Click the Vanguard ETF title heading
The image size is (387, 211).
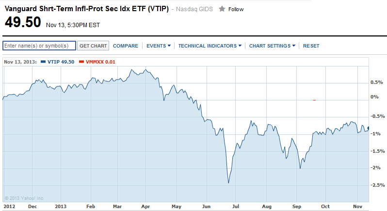(86, 9)
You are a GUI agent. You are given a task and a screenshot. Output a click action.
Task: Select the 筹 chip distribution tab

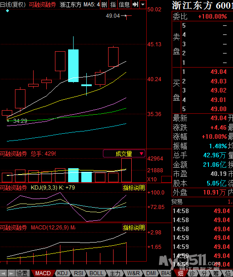click(x=216, y=273)
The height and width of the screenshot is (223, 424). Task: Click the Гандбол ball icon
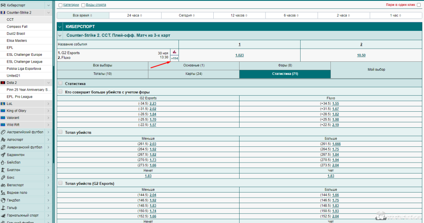tap(3, 200)
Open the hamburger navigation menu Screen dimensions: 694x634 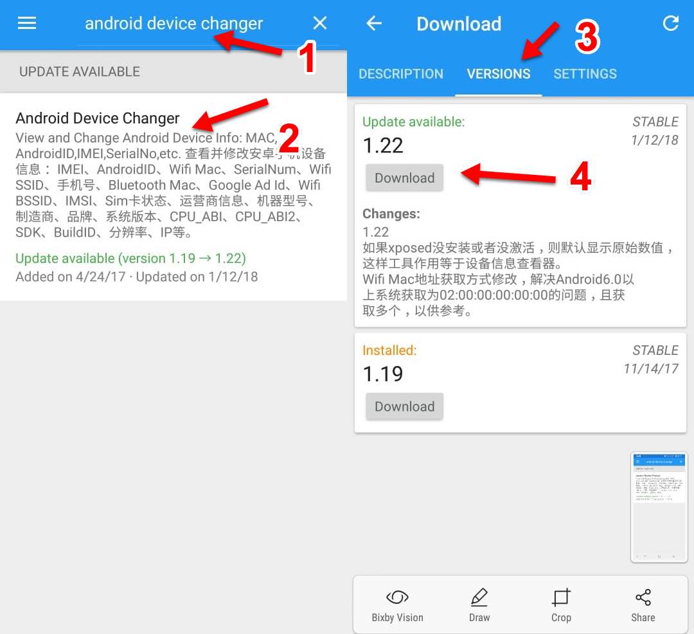pos(26,23)
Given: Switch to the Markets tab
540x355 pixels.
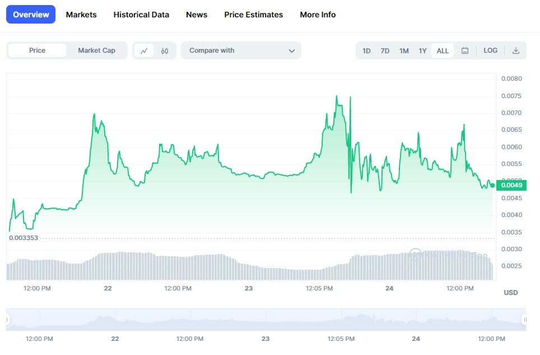Looking at the screenshot, I should click(81, 15).
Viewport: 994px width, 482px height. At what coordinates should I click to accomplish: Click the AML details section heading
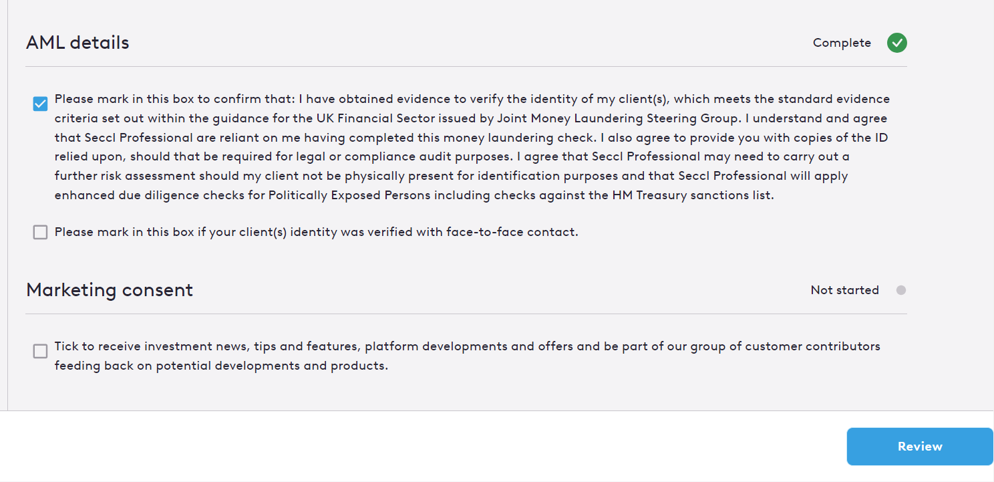[77, 43]
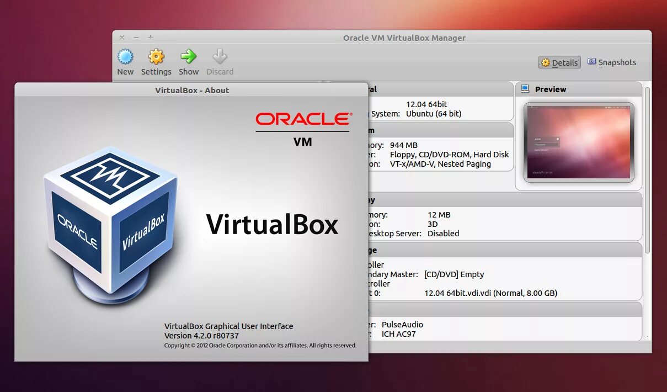
Task: Click the camera icon beside Snapshots
Action: coord(592,62)
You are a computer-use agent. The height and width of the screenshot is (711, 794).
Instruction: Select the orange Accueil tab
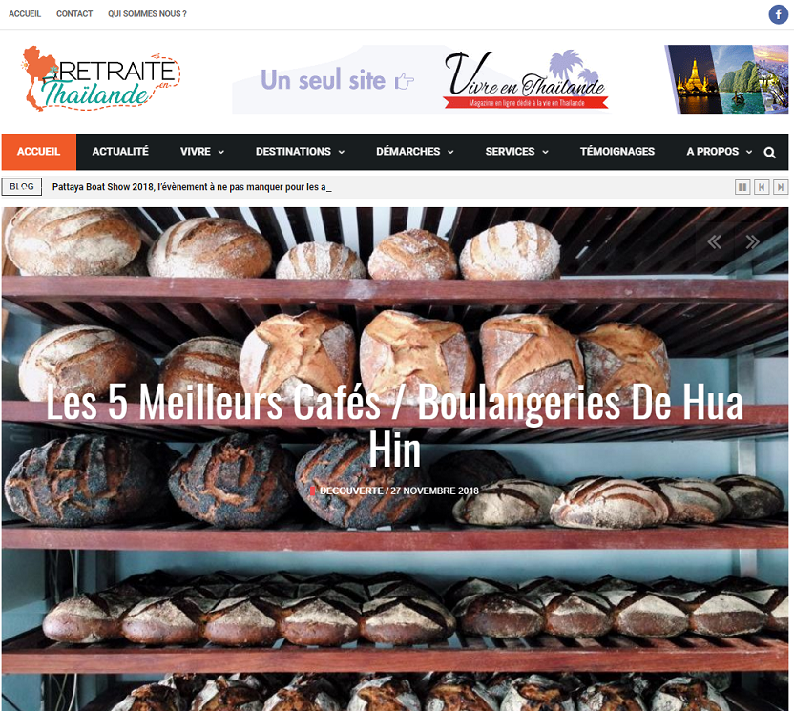click(x=39, y=152)
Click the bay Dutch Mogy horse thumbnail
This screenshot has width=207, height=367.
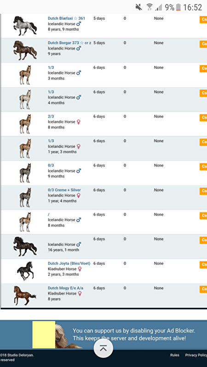pos(25,295)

━━━━━━━━━━━━━━━━━━━━━━━━━━━━━━

● YOUR INSTRUCTIONS
Quote word for word the part of the material that opens with the line containing "You are a computer-use" and runs through the end of the material, both included, leaving the pictures out.

● TASK ANSWER
You are a computer-use agent. The height and width of the screenshot is (711, 794).
Instruction: Select the orange Accueil tab
click(x=39, y=152)
Click the bay Dutch Mogy horse thumbnail
This screenshot has width=207, height=367.
pos(25,295)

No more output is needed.